Reputation: 2201
Whenever I use equals() method with two different StringBuffer objects, I get the result as false, but when I use equals() method with two different String objects, I get the result as true. Why?
String s=new String("434");
String s1=new String("434");
System.out.println(s.equals(s1));//true
StringBuffer s=new StringBuffer("434");
StringBuffer s1=new StringBuffer("434");
System.out.println(s.equals(s1));//false
Upvotes: 2
Views: 498
Reputation: 81307
The semantics of the String
object are such that if two instances are ever observed to contain the same sequence of characters, they will always contain the same sequence of characters and one could--at least from the standpoint of the String
object itself--replace all references to one of the strings with references to the other without changing program semantics. Such instances may be considered equivalent, because for all practical purpose, the only information encapsulated in an instance of String
is the sequence of characters contained in the target instance.
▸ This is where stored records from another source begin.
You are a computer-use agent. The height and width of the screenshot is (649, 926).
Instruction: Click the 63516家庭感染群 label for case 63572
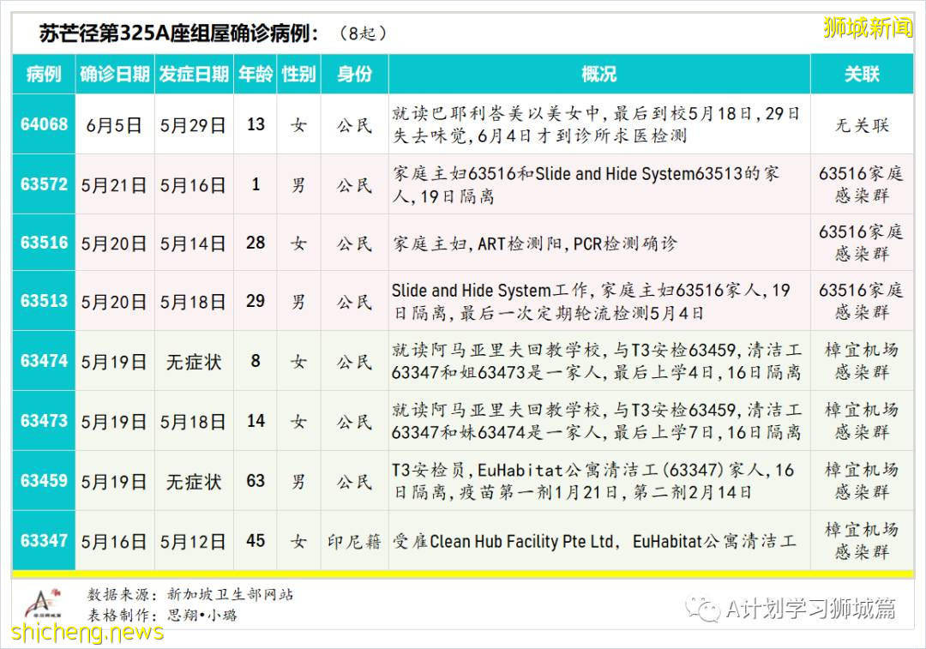[863, 183]
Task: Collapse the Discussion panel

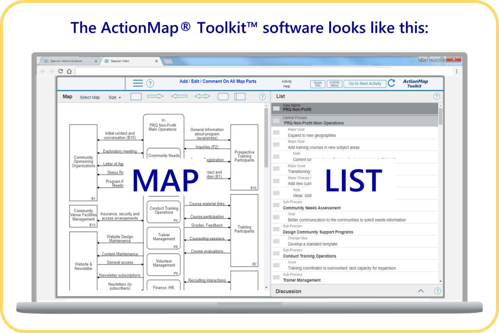Action: [420, 291]
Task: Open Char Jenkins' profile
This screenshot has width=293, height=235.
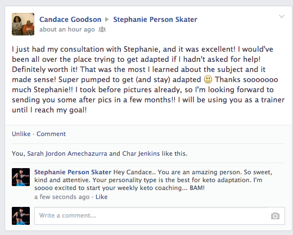Action: pos(141,153)
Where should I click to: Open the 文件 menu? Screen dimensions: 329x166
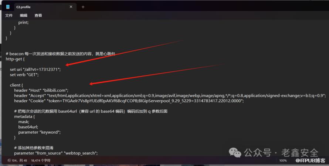(9, 15)

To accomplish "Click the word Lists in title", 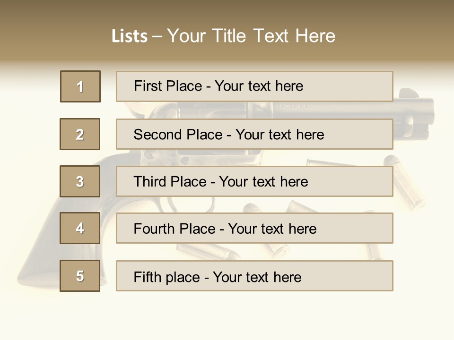I will coord(130,36).
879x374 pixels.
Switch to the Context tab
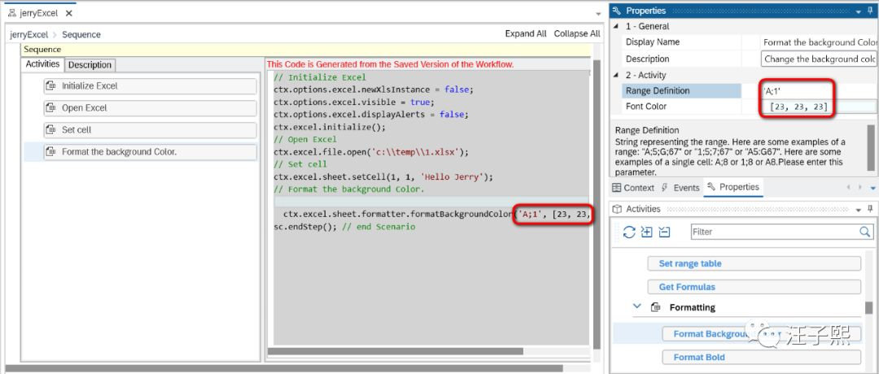pyautogui.click(x=633, y=188)
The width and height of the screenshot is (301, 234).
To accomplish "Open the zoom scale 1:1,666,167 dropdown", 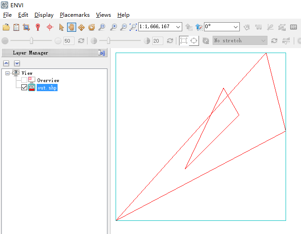I will (178, 27).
By contrast, a variable of type StringBuffer
encapsulates not just a sequence of characters, but also the identity of a particular instance. If two variables refer to the same instance, changing to the instance referred to by one variable will affect the instance referred to by the other (since it's the same instance). If they refer to different instances, changes to the instance referred to by one will not affect the instance referred to by the other. The decision not to have Java's StringBuffer
override equals
wasn't a result of laziness, but was rather based upon the fact that StringBuffer
objects have a meaningful identity, and disjoint instances always have different identities.
Upvotes: 0
Reputation: 51
StringBuffer doesn't have it's own implemention of equals method it inherits the equals() method from the object class hence the hashvalues are compared rather than comparing the actual content in the stringBuffer. Hence we have to explicitly cast it to a string object which provides the implementation for equals() method.
Upvotes: 0
Reputation: 8512
StringBuffer does not override equals(). As such, Object.equals() is called, which compare the object identity (the memory address). String does override equals and compare the content.
Upvotes: 15
Reputation: 12491
equals only returns true on StringBuffer objects when the two objects are the same. To compare StringBuffers the way you want, use this:
System.out.println(s.toString().equals(s1.toString());
Upvotes: 2
Reputation: 14265
If what you are looking to do is compare the String representations of the two StringBuffer objects, then what you want to do is:
StringBuffer sb1 = new StringBuffer("434");
StringBuffer sb2 = new StringBuffer("434");
if (sb1.toString().equals(sb2.toString())) {
// whatever you want to do if they're equal
} else {
// whatever you want to do if they're not
}
Otherwise, you're comparing for equality of the two StringBuffer objects, not their contents -- in other words, executing Object#equals(), not (the non-existent) StringBuffer#equals().
Upvotes: 2
Reputation: 15269
StringBuffer
does not override Object#equals()
, so you're experiencing reference identity-based checks rather than value-based checks. As these StringBuilder
instances are distinct, each with different memory locations, the base Object#equals()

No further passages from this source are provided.